» Exercise details: Copy word for word the lines from the start of the records through the line that contains "Task: Click the ERW indicator in status bar", both included.

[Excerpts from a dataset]
------------------------------

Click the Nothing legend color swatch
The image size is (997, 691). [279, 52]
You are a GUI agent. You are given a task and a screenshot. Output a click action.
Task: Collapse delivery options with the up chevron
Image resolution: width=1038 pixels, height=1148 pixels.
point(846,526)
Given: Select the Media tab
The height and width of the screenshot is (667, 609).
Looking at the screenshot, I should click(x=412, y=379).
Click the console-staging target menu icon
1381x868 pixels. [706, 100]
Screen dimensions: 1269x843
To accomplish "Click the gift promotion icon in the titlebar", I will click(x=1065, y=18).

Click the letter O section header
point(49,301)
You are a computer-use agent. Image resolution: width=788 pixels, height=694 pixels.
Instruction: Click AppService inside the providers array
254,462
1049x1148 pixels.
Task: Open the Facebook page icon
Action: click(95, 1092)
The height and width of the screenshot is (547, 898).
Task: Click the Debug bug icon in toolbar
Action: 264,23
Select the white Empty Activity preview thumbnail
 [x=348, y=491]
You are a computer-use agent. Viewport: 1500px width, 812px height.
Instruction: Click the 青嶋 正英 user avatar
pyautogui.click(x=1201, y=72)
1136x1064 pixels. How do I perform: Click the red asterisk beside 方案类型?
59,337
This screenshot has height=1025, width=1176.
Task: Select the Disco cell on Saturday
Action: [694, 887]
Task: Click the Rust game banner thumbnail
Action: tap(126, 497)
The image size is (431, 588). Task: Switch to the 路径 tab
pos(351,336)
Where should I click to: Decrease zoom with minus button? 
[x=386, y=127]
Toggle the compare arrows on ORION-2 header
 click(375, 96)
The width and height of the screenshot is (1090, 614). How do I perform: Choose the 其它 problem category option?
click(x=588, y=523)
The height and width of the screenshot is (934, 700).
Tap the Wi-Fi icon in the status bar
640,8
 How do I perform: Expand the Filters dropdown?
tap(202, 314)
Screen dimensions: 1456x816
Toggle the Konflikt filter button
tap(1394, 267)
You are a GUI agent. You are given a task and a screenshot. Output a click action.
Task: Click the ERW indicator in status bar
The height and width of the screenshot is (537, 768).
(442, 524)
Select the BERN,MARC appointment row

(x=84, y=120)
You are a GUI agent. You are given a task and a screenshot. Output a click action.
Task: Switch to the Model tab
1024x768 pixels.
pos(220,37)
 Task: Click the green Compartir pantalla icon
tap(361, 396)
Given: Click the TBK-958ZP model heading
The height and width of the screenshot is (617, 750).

------------------------------

» Solved exercise:
Click the Nothing legend color swatch
The image size is (997, 691). [279, 52]
You are a GUI agent. You are given a task and a screenshot. Output a click action.
Task: Collapse delivery options with the up chevron
Image resolution: width=1038 pixels, height=1148 pixels.
point(846,526)
Given: Select the Media tab
The height and width of the screenshot is (667, 609).
Looking at the screenshot, I should click(x=412, y=379).
Click the console-staging target menu icon
1381x868 pixels. [706, 100]
Screen dimensions: 1269x843
To accomplish "Click the gift promotion icon in the titlebar", I will click(x=1065, y=18).

Click the letter O section header
point(49,301)
You are a computer-use agent. Image resolution: width=788 pixels, height=694 pixels.
Instruction: Click AppService inside the providers array
254,462
1049x1148 pixels.
Task: Open the Facebook page icon
Action: click(95, 1092)
The height and width of the screenshot is (547, 898).
Task: Click the Debug bug icon in toolbar
Action: 264,23
Select the white Empty Activity preview thumbnail
 [x=348, y=491]
You are a computer-use agent. Viewport: 1500px width, 812px height.
Instruction: Click the 青嶋 正英 user avatar
pyautogui.click(x=1201, y=72)
1136x1064 pixels. How do I perform: Click the red asterisk beside 方案类型?
59,337
This screenshot has height=1025, width=1176.
Task: Select the Disco cell on Saturday
Action: [694, 887]
Task: Click the Rust game banner thumbnail
Action: tap(126, 497)
The image size is (431, 588). Task: Switch to the 路径 tab
pos(351,336)
Where should I click to: Decrease zoom with minus button? 
[x=386, y=127]
Toggle the compare arrows on ORION-2 header
 click(375, 96)
The width and height of the screenshot is (1090, 614). How do I perform: Choose the 其它 problem category option?
click(x=588, y=523)
The height and width of the screenshot is (934, 700).
Tap the Wi-Fi icon in the status bar
640,8
 How do I perform: Expand the Filters dropdown?
tap(202, 314)
Screen dimensions: 1456x816
Toggle the Konflikt filter button
tap(1394, 267)
You are a GUI agent. You are given a task and a screenshot. Output a click action.
Task: Click the ERW indicator in status bar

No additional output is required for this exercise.